Chelsea’s transfer rumour mill has gone quiet in the past week. Too quiet.
Jorginho and Rob Green are confirmed in their roles at Chelsea. Allison Becker and Aleksandr Golovin are settling in at Liverpool and Monaco, respectively. Gonzalo Higuain seems finally out of the picture with a move to AC Milan imminent. Things are quiet as Chelsea enter the usual mid-window lull.
This sets Chelsea up for the most dangerous part of the transfer window: the final days. This is when the Blues tend to make their most head-scratching moves right at the deadline. For every Marcos Alonso there are many more Papy Djilobodji’s.
In the last five summer windows, Chelsea made their most important transfers in mid-July. Diego Costa, N’Golo Kante, Alvaro Morata and Jorginho all signed between July 14 and July 21 of their respective year. Only in 2015 did the Blues not make a notable summer purchase.
Following the mid-July purchases, the Blues tend to go dormant until the closing days or even hours of the transfer window.
After re-signing Didier Drogba on July 25, 2014, the Blues did not make another until Loic Remy on deadline day. In 2016, N’Golo Kante signed on July 16. The Blues then announced Eduardo on August 23, and David Luiz and Marcos Alonso on deadline day. Last season, Alvaro Morata signed on July 21, and then nothing much happened until Danny Drinkwater and Davide Zappacosta on deadline day.
Nervous yet?
None of the late August arrivals spent much time in the rumour mill before taking their picture with Michael Emenalo. Marcos Alonso was a nobody when he arrived, and he was completely outshone by the return of David Luiz. Davide Zappacosta had little profile outside of Serie A (and perhaps not much in Serie A, for that matter). Danny Drinkwater had been linked a few times with Chelsea, but no one much took the rumour seriously. As August progressed, thoughts of it faded.

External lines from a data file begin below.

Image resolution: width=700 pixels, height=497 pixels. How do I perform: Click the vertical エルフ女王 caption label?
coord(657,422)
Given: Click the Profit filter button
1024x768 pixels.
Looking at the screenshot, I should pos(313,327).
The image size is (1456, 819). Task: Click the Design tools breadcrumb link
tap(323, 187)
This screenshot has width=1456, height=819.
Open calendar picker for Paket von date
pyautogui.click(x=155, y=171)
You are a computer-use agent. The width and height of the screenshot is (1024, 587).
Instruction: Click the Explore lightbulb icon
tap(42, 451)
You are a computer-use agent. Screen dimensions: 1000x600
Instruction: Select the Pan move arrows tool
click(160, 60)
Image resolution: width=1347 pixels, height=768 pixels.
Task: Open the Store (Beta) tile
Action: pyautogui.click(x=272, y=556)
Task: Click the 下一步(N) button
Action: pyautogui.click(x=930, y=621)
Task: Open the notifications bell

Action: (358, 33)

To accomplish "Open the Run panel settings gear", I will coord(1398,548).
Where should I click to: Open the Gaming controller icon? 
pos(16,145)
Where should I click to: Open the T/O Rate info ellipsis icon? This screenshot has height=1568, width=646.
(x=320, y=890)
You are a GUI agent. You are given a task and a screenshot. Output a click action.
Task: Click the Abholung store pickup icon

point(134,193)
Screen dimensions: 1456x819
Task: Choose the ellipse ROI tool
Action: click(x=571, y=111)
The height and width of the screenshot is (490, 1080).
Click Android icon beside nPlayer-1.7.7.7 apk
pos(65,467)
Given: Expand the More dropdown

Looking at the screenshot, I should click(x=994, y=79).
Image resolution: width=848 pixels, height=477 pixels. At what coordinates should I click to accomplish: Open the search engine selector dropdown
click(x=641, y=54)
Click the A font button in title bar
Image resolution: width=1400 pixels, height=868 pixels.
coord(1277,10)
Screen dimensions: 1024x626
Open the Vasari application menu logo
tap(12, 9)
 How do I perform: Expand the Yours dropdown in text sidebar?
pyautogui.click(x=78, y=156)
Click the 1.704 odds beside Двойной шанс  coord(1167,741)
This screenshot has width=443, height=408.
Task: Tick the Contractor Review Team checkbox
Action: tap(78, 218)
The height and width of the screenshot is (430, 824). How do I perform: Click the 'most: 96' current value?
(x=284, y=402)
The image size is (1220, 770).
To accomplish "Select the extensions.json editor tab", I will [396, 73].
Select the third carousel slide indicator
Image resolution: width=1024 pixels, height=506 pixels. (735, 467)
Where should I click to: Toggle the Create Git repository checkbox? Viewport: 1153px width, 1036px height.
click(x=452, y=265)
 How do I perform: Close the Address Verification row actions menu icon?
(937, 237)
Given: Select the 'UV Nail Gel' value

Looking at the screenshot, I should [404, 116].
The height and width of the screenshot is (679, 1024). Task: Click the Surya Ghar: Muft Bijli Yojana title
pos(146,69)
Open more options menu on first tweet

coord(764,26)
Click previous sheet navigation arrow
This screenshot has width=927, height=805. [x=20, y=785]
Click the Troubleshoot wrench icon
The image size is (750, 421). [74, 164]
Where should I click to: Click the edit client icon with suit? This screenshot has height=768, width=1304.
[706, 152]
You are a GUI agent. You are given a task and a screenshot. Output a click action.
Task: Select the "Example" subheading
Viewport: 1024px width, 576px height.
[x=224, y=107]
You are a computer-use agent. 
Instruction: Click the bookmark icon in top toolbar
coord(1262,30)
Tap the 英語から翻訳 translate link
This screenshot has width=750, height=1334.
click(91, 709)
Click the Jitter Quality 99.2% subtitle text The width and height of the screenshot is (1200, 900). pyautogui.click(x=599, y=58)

More concerning than what anyone knew of the players beforehand is how those players turned out. Marcos Alonso is by far the most successful of the deadline day arrivals. Antonio Conte inspired one good season out of David Luiz, but Luiz was always a stop-gap. Those tensions contributed to Conte’s undoing. And in 2015, the year without any major summer signing, the deadline day arrivals were Papy Djilobodji and Michael Hector.
The Blues had better outcomes with their late signings in some earlier seasons. Juan Mata, Cesar Azpilicueta and Willian all arrived in the last week of August of 2011, 2012 and 2013, respectively.
Perhaps it is significant that these players arrived late, but not as late as possible. The week between their signing days and the deadline could mean the difference between a quietly hopeful buy, and a desperation panic buy.
Chelsea FC love their patterns and, without Michael Emenalo to steer the course, many patterns are on auto-pilot. The club are doing what they think Emenalo would have them do, without any of the plan or purpose Emenalo (or any technical director) would bring. They have fulfilled the first portion of the summer program, and are eight days away from potentially executing the second.
If they must adhere to this way of doing things, fingers crossed for another Alonso or Azpilicueta. But the odds are ever not in our favour.